North Koreans desperate to flee their country staged some spectacular defections in 2017, but the number of those who successfully escaped has dropped to its lowest since 2001—and is the smallest since Kim Jong Un took power.
The total number of defections to South Korea recorded in 2017 was 1,127, down more than 20 percent from the previous year, when South Korea's Ministry of Unification recorded 1,418 defections, Seoul-based news agency Yonhap reported.
Women continue to account for the vast majority of North Koreans who flee to the South: 83 percent of the 2017 defectors and 71 percent of the 31,339 defectors that have settled in South Korea since the Korean Peninsula split along the 38th parallel in 1948.
North Korea claims to uphold gender equality, but women have a much lower status in society, and several rights bodies have reported that violence against women is common. According to accounts from North Korean women gathered by Human Rights Watch in April, gender-based violence both in public and private spaces often go unpunished.
According to a 2014 U.N. report, women's rights violations are endemic. "The State has imposed blatantly discriminatory restrictions on women in an attempt to maintain the gender stereotype of the pure and innocent Korean woman. Sexual and gender-based violence against women is prevalent throughout all areas of society," the report read.
The most well-known defection this year occurred across the heavily guarded demilitarized zone (DMZ) that separates North and South Korea, when a soldier dashed across the Joint Security Area, the only part of the 160-mile-long border where guards from the two countries face one another.
Only a handful of similar cases of defections across the DMZ were recorded in 2017, most recently in December, as North Koreans usually take the perilous journey via the northern border with China to eventually find safety in South Korea. North Korea has strengthened security measures across both borders. In December, reports suggested China was building a network of refugee camps along its 880-mile border with the North, possibly with an eye to the tensions escalating between Kim and the West.
North Koreans who make it to China live under constant fear of being detained and sent back across the border, where they would be interrogated and likely suffer beatings, torture and rape, according to the U.N.
In November, a group of North Korean defectors held in China made headlines worldwide when a man appealed to President Donald Trump and Chinese President Xi Jinping to prevent the forced repatriation of his wife and 4-year-old son, who were captured in China while attempting to defect. The man had himself defected to the South in 2015 and believed his wife was among the group of 10 people trying to escape North Korea over the Chinese border.
However, his plea was unsuccessful, as weeks later he heard his wife had been brought to a North Korean city for interrogation.There was no news about his son's fate. According to unconfirmed reports from an unidentified source in U.S.-based Radio Free Asia's Korean service, one of the men in the group, a nuclear scientist, killed himself while in detention in the same center as the wife.
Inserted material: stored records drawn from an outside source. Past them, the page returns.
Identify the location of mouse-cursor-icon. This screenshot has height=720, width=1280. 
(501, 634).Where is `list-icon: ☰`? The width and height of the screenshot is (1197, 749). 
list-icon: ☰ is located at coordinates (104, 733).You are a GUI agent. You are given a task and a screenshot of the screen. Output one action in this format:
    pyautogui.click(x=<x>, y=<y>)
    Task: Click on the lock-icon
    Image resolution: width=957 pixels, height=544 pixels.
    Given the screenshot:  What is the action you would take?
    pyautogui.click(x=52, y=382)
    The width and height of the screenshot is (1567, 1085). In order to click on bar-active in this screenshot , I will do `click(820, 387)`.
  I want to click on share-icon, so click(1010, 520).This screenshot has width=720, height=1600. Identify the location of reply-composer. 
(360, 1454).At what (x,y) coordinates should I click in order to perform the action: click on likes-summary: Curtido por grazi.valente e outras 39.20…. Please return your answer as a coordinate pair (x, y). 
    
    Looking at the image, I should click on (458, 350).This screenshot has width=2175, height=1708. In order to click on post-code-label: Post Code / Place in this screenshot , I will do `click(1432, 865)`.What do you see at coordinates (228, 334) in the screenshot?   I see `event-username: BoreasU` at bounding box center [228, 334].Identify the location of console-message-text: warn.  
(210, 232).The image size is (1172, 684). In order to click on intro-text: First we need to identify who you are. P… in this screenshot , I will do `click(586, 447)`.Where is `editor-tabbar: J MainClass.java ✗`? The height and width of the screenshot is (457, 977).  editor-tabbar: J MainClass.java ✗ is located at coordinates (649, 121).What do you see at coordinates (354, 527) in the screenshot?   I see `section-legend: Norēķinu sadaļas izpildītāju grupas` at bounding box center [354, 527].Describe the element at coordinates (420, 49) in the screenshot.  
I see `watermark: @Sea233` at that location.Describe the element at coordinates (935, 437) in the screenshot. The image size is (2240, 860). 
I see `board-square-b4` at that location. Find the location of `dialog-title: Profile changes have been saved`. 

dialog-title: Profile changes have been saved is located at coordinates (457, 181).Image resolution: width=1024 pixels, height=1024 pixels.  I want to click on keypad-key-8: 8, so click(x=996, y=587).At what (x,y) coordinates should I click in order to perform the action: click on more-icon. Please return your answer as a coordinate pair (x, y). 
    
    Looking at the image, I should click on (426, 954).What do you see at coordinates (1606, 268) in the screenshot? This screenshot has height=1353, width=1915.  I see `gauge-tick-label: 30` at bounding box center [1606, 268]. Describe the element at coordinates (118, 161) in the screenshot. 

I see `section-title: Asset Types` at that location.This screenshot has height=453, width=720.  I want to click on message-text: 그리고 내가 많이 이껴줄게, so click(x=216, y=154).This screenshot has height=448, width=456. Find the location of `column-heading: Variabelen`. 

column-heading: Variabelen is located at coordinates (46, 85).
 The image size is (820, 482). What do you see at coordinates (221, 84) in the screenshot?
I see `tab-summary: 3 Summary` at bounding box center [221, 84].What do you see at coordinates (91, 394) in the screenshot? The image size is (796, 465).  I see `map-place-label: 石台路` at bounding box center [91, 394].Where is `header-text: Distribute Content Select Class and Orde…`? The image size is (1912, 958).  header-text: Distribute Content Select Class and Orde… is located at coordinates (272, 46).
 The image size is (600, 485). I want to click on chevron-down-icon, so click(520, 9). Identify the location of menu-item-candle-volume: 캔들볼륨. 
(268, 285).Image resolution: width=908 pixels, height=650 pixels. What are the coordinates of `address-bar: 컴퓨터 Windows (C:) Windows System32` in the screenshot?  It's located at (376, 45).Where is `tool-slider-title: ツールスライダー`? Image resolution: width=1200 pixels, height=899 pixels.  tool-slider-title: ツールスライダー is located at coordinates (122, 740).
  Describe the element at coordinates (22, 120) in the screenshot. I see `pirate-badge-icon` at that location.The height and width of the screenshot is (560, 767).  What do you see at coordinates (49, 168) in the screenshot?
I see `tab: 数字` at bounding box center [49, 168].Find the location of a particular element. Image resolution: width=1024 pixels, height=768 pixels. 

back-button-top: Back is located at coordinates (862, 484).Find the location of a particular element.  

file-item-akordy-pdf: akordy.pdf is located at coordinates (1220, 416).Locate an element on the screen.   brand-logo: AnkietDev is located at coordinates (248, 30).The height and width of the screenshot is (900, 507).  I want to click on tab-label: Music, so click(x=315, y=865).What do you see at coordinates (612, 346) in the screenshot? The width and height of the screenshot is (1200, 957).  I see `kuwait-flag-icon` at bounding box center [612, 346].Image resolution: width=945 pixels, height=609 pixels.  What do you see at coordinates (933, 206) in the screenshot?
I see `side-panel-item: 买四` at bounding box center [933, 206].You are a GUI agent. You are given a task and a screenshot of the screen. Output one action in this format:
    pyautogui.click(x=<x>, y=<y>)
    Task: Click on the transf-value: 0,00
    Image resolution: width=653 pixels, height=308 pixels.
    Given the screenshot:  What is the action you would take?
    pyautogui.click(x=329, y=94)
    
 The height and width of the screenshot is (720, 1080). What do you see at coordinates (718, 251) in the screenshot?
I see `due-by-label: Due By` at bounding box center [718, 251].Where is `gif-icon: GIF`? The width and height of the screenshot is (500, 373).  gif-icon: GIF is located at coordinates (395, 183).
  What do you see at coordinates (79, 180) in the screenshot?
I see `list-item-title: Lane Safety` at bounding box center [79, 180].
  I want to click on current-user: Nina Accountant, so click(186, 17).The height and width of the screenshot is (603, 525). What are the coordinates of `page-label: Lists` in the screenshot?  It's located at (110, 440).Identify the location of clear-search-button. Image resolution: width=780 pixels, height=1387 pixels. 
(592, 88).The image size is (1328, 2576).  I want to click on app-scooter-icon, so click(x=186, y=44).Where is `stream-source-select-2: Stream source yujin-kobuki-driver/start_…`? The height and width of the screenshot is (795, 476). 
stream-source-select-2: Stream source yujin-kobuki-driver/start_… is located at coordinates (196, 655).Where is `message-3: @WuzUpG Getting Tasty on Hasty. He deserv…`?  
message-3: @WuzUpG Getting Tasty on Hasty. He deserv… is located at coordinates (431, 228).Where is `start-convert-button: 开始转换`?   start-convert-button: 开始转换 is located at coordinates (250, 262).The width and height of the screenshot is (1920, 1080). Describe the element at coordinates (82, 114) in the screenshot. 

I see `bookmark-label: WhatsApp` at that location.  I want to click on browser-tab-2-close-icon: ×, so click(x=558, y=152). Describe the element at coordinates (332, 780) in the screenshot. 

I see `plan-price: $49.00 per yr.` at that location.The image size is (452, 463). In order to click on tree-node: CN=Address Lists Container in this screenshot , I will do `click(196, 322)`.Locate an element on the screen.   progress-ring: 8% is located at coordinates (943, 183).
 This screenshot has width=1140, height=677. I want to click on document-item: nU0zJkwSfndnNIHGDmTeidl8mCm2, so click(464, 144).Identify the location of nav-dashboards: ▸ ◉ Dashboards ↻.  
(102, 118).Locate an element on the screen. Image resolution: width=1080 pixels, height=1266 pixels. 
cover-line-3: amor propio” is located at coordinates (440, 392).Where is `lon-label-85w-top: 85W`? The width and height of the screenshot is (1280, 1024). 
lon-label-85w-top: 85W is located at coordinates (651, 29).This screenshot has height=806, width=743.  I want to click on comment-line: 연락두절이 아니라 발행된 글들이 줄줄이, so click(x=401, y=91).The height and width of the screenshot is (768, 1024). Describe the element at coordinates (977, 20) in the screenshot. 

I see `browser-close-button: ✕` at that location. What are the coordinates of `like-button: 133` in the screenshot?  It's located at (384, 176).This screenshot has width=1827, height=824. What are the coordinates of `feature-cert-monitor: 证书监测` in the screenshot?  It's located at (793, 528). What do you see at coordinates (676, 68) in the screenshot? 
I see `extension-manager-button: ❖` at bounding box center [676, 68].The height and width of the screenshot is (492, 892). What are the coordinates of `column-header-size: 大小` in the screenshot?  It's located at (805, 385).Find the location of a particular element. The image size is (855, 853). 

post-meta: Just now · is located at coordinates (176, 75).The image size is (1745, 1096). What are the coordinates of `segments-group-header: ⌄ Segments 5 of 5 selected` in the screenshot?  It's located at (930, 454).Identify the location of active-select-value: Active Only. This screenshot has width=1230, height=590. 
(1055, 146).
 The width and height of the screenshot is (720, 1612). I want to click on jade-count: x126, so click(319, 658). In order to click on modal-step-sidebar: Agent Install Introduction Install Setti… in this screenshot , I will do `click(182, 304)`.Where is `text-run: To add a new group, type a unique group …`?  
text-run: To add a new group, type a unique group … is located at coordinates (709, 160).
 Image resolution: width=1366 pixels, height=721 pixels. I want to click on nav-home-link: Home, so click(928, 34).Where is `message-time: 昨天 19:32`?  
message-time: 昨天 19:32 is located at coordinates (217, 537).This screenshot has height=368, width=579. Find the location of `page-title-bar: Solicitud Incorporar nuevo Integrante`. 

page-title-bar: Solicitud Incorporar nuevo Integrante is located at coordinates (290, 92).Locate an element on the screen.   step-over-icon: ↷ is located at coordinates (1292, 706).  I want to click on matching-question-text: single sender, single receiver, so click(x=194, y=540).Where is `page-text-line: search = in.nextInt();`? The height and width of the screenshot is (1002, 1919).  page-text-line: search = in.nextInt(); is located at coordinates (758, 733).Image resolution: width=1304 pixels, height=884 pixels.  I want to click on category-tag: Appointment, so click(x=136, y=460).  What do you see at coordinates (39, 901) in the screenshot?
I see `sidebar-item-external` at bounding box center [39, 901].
Human rights activists believe the decrease in defections in 2017 reflects a crackdown by Chinese authorities. According to a Human Rights Watch report, China detained 49 North Koreans between July and September 2017, almost the same number of arrests, 51, made during the entirety of 2016.
"This decrease in arrivals is extremely concerning because it's not that life became that much better in North Korea, it is because the Chinese authorities, while signing up for increased sanctions on the North Korean economy, also stepped up their crackdowns on North Korean refugees," Sokeel Park of Liberty in North Korea, a U.S.-based nonprofit organization that helps defectors reach the South, told French news agency AFP.